D’octobre à mai prochain, 50 foyers du quartier seront accompagnés dans une démarche de réduction de leur production de déchets au quotidien. Trois expertes du zéro déchet — les blogueuses Laure Caillot, Amélie Côté et Mélissa de La Fontaine — leur donneront des conseils pour changer leurs habitudes de consommation et de gestion des déchets.
« Quoi apporter pour faire l’épicerie ? Où acheter des produits en vrac sans emballage ? Comment faire ses produits d’entretien ? On veut apporter une aide personnalisée et amener les gens à réfléchir en leur expliquant pourquoi c’est mieux ainsi plutôt que juste dicter quoi faire », explique Laure Caillot.
Les participants devront peser chaque mois leurs ordures et établir un objectif de réduction à atteindre. « Il faut viser quelque chose de réaliste. Si c’est trop demandant, ça va les décourager et ils n’adopteront pas de nouvelles habitudes sur le long terme », précise Mme Caillot.
Pour aller plus loin, des formations et des rencontres de groupe sont prévues. Les citoyens pourront aussi partager leurs astuces à travers un groupe Facebook.
Et tout ça, gratuitement… ou presque. En juin dernier, l’administration a prévu dans son budget près de 25 000 $ pour le projet. De l’argent qui vient donc des poches des citoyens qui payent leurs taxes.
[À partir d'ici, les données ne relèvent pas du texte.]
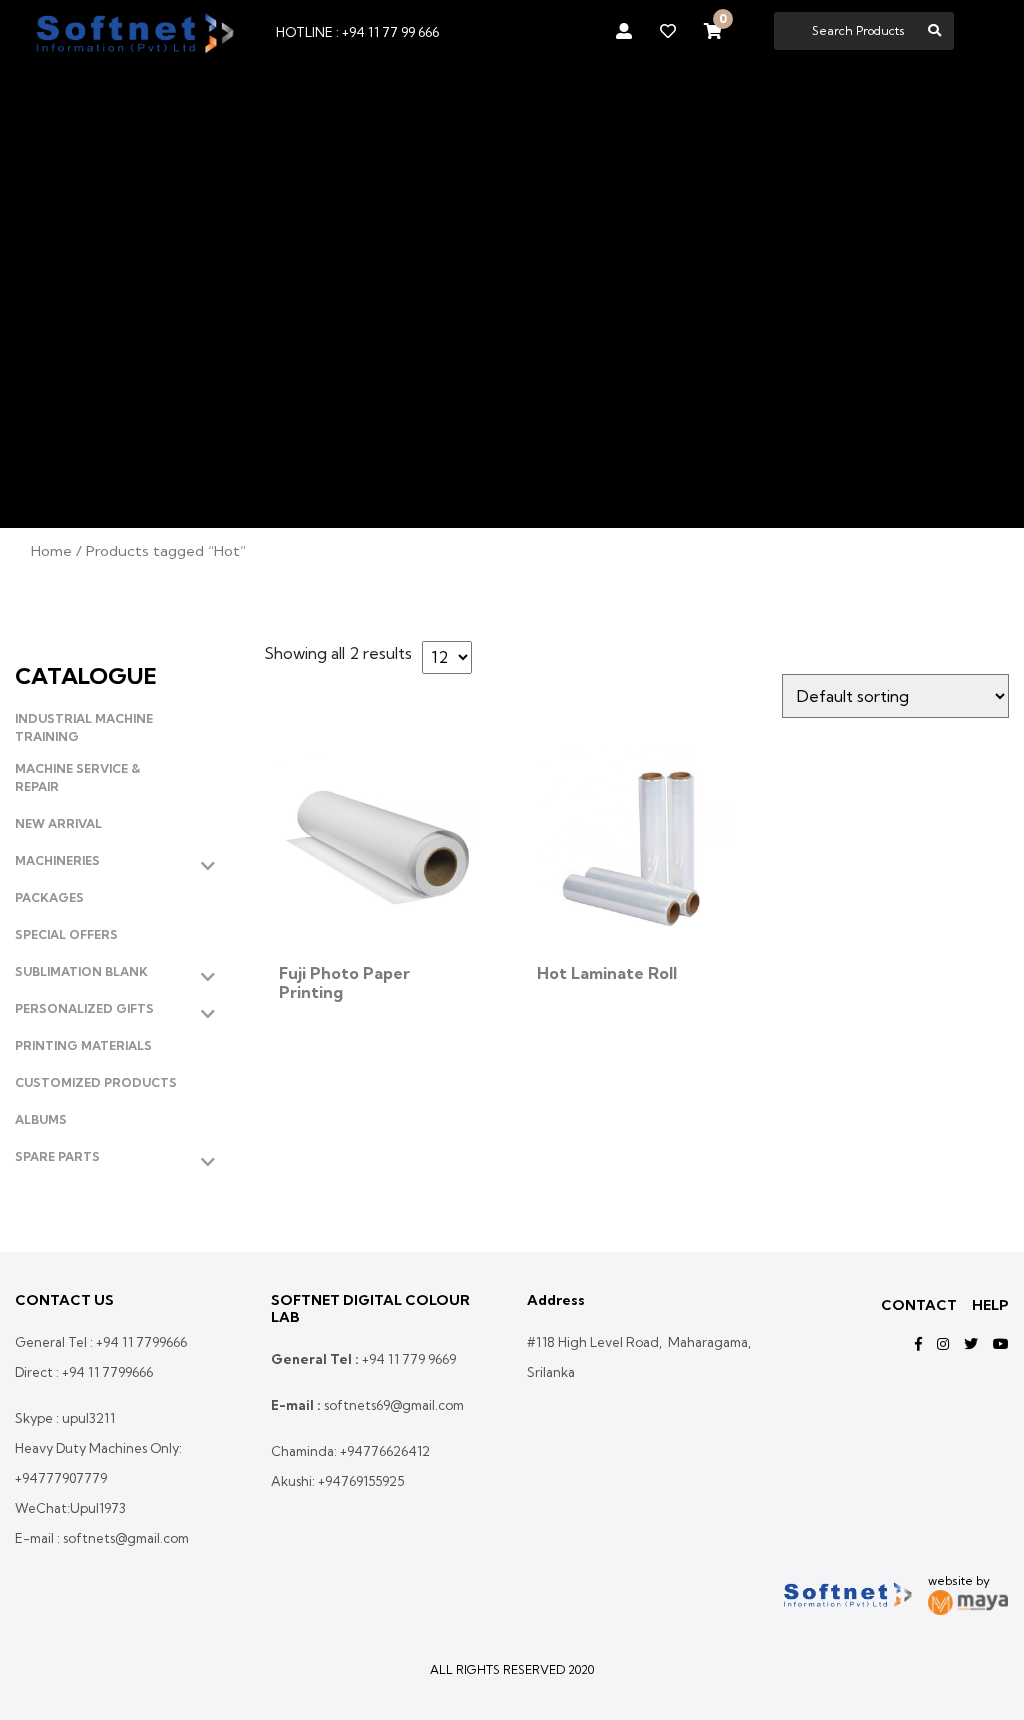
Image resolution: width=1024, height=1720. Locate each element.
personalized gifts (84, 1008)
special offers (66, 934)
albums (41, 1119)
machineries (57, 860)
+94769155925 (361, 1481)
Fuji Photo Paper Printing (344, 982)
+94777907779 (61, 1478)
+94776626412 (385, 1451)
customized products (96, 1082)
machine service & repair (77, 777)
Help (990, 1305)
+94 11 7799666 (141, 1342)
« C’est le principal bémol du projet : seules 50 familles vont en profiter, alors que l’ensemble des citoyens paie des taxes, et donc pour ce projet, sans en bénéficier directement », souligne Marlène Hutchinson, chargée de cours en environnement et développement durable à l’Université Sherbrooke.
Elle trouve toutefois l’idée « avant-gardiste » et plus efficace que « d’envoyer un guide sur le recyclage ou le compost, que les gens ne liront pas ».
« Si on réduit à la source nos déchets, c’est moins de recyclage, de déchets et de compost à ramasser chaque mois. À grande échelle, ça coûtera moins cher pour l’arrondissement et ça permettra d’investir de l’argent dans d’autres services aux citoyens », note pour sa part François Croteau.
Projet à long terme
Les intéressés ont jusqu’au 30 septembre pour déposer leur candidature. Celles retenues seront annoncées le 11 octobre.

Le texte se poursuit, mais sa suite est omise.